Problem to solve – Output only the lines below that start at the line containing "This screenshot has height=452, width=466." and end at the line containing "Click the faded", with both ends kept.

Records shown –
====================

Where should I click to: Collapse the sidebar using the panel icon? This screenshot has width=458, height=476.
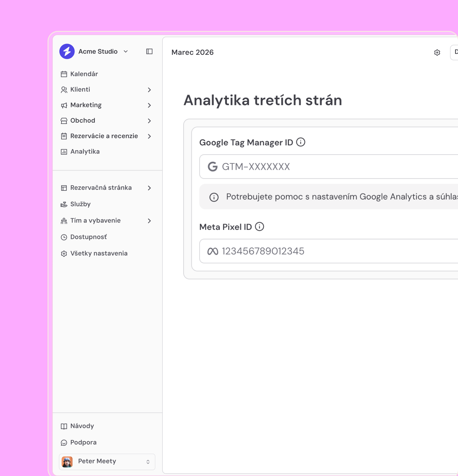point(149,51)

====================

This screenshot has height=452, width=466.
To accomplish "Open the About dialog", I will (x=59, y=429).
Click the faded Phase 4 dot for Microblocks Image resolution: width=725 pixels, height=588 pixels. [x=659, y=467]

====================

Output below –
This screenshot has height=452, width=466.
To accomplish "Open the About dialog", I will (x=59, y=429).
Click the faded Phase 4 dot for Microblocks Image resolution: width=725 pixels, height=588 pixels. [x=659, y=467]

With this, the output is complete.